• **EXERCISE BRIEF**
What you hand back must match the listing exactly.

• **PROVIDED DATA**
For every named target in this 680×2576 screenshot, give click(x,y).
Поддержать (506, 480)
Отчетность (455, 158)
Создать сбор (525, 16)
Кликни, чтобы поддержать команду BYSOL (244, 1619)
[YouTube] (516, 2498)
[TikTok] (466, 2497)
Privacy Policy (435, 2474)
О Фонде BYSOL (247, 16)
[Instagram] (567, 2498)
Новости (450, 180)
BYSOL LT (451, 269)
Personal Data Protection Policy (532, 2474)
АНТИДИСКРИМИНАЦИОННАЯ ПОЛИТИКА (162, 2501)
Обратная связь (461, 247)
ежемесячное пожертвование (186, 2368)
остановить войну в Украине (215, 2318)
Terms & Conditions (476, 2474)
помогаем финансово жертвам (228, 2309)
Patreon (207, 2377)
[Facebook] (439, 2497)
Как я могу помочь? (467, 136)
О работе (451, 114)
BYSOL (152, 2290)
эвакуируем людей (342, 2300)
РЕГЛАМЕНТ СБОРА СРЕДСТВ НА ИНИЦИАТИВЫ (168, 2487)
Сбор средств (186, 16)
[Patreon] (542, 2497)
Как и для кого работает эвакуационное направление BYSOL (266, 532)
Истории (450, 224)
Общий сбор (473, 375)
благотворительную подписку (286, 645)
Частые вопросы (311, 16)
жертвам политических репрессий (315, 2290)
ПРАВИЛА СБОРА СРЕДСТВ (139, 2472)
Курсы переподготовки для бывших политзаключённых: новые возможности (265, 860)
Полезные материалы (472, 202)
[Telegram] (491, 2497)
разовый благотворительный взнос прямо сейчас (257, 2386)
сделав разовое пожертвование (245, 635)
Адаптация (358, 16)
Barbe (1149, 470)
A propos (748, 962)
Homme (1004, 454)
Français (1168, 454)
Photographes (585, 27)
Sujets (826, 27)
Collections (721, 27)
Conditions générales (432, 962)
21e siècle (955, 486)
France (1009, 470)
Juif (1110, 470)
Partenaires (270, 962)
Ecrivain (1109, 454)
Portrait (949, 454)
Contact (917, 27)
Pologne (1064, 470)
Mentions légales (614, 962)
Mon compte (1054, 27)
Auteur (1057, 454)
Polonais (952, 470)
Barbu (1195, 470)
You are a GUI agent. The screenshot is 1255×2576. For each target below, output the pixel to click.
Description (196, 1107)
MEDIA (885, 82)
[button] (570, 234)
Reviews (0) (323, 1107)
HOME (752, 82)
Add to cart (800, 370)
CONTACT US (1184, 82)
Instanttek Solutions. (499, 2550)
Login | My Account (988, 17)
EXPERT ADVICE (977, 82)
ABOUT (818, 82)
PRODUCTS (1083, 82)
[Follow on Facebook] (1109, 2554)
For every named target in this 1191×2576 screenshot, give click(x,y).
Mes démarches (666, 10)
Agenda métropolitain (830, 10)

• **EXERCISE RESULT**
For every named target in this 680×2576 screenshot, give click(x,y).
Поддержать (506, 480)
Отчетность (455, 158)
Создать сбор (525, 16)
Кликни, чтобы поддержать команду BYSOL (244, 1619)
[YouTube] (516, 2498)
[TikTok] (466, 2497)
Privacy Policy (435, 2474)
О Фонде BYSOL (247, 16)
[Instagram] (567, 2498)
Новости (450, 180)
BYSOL LT (451, 269)
Personal Data Protection Policy (532, 2474)
АНТИДИСКРИМИНАЦИОННАЯ ПОЛИТИКА (162, 2501)
Обратная связь (461, 247)
ежемесячное пожертвование (186, 2368)
остановить войну в Украине (215, 2318)
Terms & Conditions (476, 2474)
помогаем финансово жертвам (228, 2309)
Patreon (207, 2377)
[Facebook] (439, 2497)
Как я могу помочь? (467, 136)
О работе (451, 114)
BYSOL (152, 2290)
эвакуируем людей (342, 2300)
РЕГЛАМЕНТ СБОРА СРЕДСТВ НА ИНИЦИАТИВЫ (168, 2487)
Сбор средств (186, 16)
[Patreon] (542, 2497)
Как и для кого работает эвакуационное направление BYSOL (266, 532)
Истории (450, 224)
Общий сбор (473, 375)
благотворительную подписку (286, 645)
Частые вопросы (311, 16)
жертвам политических репрессий (315, 2290)
ПРАВИЛА СБОРА СРЕДСТВ (139, 2472)
Курсы переподготовки для бывших политзаключённых: новые возможности (265, 860)
Полезные материалы (472, 202)
[Telegram] (491, 2497)
разовый благотворительный взнос прямо сейчас (257, 2386)
сделав разовое пожертвование (245, 635)
Адаптация (358, 16)
Barbe (1149, 470)
A propos (748, 962)
Homme (1004, 454)
Français (1168, 454)
Photographes (585, 27)
Sujets (826, 27)
Collections (721, 27)
Conditions générales (432, 962)
21e siècle (955, 486)
France (1009, 470)
Juif (1110, 470)
Partenaires (270, 962)
Ecrivain (1109, 454)
Portrait (949, 454)
Contact (917, 27)
Pologne (1064, 470)
Mentions légales (614, 962)
Mon compte (1054, 27)
Auteur (1057, 454)
Polonais (952, 470)
Barbu (1195, 470)
You are a GUI agent. The screenshot is 1255×2576. For each target below, output the pixel to click.
Description (196, 1107)
MEDIA (885, 82)
[button] (570, 234)
Reviews (0) (323, 1107)
HOME (752, 82)
Add to cart (800, 370)
CONTACT US (1184, 82)
Instanttek Solutions. (499, 2550)
Login | My Account (988, 17)
EXPERT ADVICE (977, 82)
ABOUT (818, 82)
PRODUCTS (1083, 82)
[Follow on Facebook] (1109, 2554)
For every named target in this 1191×2576 screenshot, give click(x,y).
Mes démarches (666, 10)
Agenda métropolitain (830, 10)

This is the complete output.